Задания:
A – Назовите всех людей, упомянутых по фамилии в отрывке об увольнении Бернштейна из ГИИИ.
B – Допишите продолжение отрывка об увольнении Бернштейна из ГИИИ, начиная сразу после его последнего предложения.
━━━ Выбранный отрывок ━━━
29 июля того же 1930 года Сергей Бернштейн получил следующее уведомление.
С.И. Бернштейну.
Настоящим сообщаем, что согласно постановления
Подкомиссии по чистке ГИИИ от 4/ VII-30 г., Вы подлежите снятию с работы в Институте.
Приложение: Выписка из протокола Подкомиссии
по чистке.
Зам. Директора ГИИИ С.М. Цыпорин
Зам. Ученого Секретаря К.П. Извеков
Верно.
Зам. Зав. Канц. [подпись] Иванов
Быстро управились! Постановление послушно и поспешно вынесли в тот же день, когда “Красная газета” велела профессора вычистить, а номер журнала со статьей, прославляющей КИХР и его, на тот момент уже бывшего руководителя, вышел в свет днем позднее. Что это – оплошность или сознательная смелость, которая в то время дорогого стоила? Если смелость, попытка встать на защиту научного проекта, тогда объясним и оправдан захлебывающийся от восторга тон.
━━━ Данные ━━━
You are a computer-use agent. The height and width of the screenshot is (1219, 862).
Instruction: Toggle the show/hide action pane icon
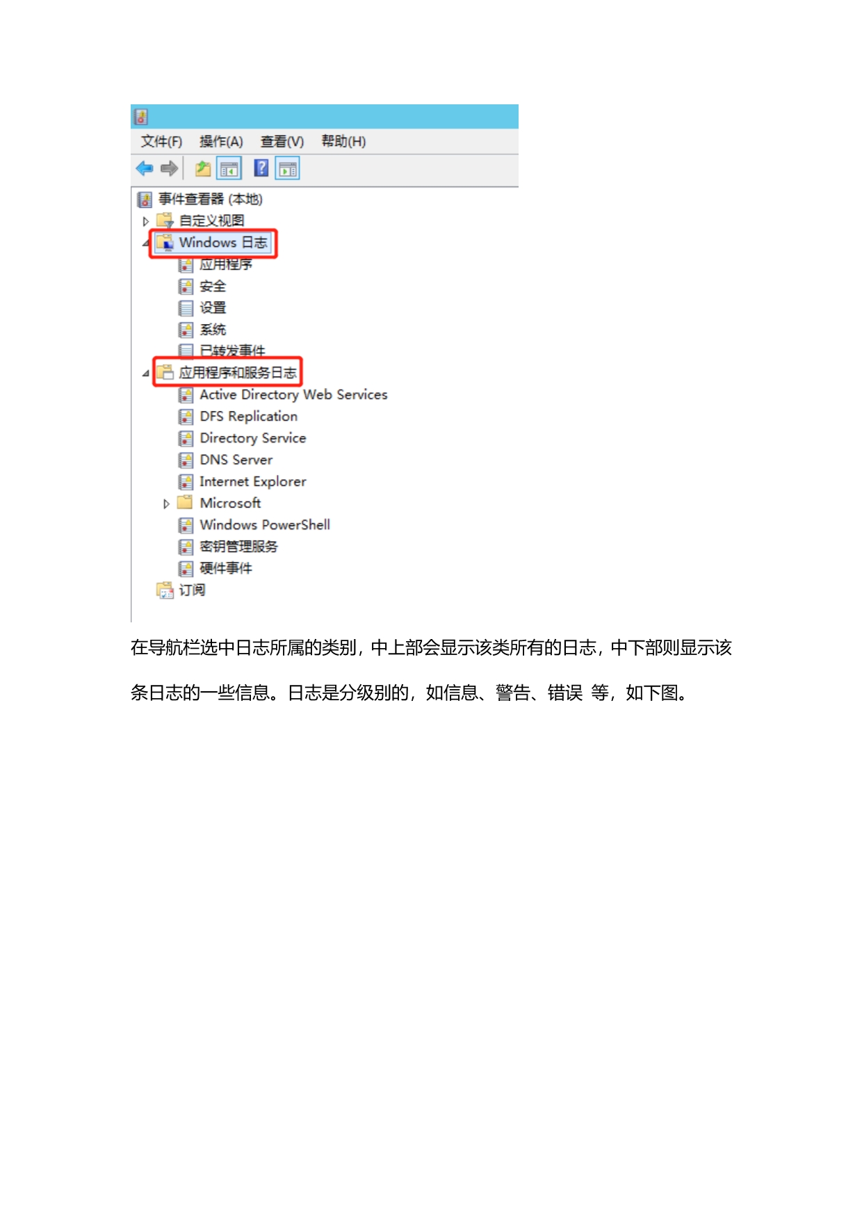pyautogui.click(x=288, y=169)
━━━
Ответы:
A – С.И. (Сергей) Бернштейн, С.М. Цыпорин, К.П. Извеков, Иванов.

B –
Приговор “Красной газеты” институтом был приведен в исполнение с особой жестокостью: Сергея Бернштейна не только уволили, но и отобрали коллекцию, над созданием которой он работал десять лет, под тем предлогом, что валики являются “собственностью института”. Свалили “собственность” в сырой подвал, где бесценные валики медленно и неуклонно разрушались, пока в 1938 году не были перевезены В.Д. Дувакиным в Москву, в Государственный литературный музей.
– Это было <…> собрание, в котором было 800 с чем-то номеров. Я это собрание принял и перевез в Литературный музей в Москву, – рассказывал 5 мая 1972 года моему отцу Виктор Дмитриевич Дувакин. – Перевез буквально, так, при помощи только вокзальных носильщиков, на своем горбу. Я купил 12 чемоданов, взял стружки в магазине, уложил эти валики и в “Красной стреле” положил наверх и потом также в Москве перевез на Моховую, в Литературный музей, к Бонч-Бруевичу…
– Причем ряд валиков уже оказался разбитым[87], – напомнил ему мой отец.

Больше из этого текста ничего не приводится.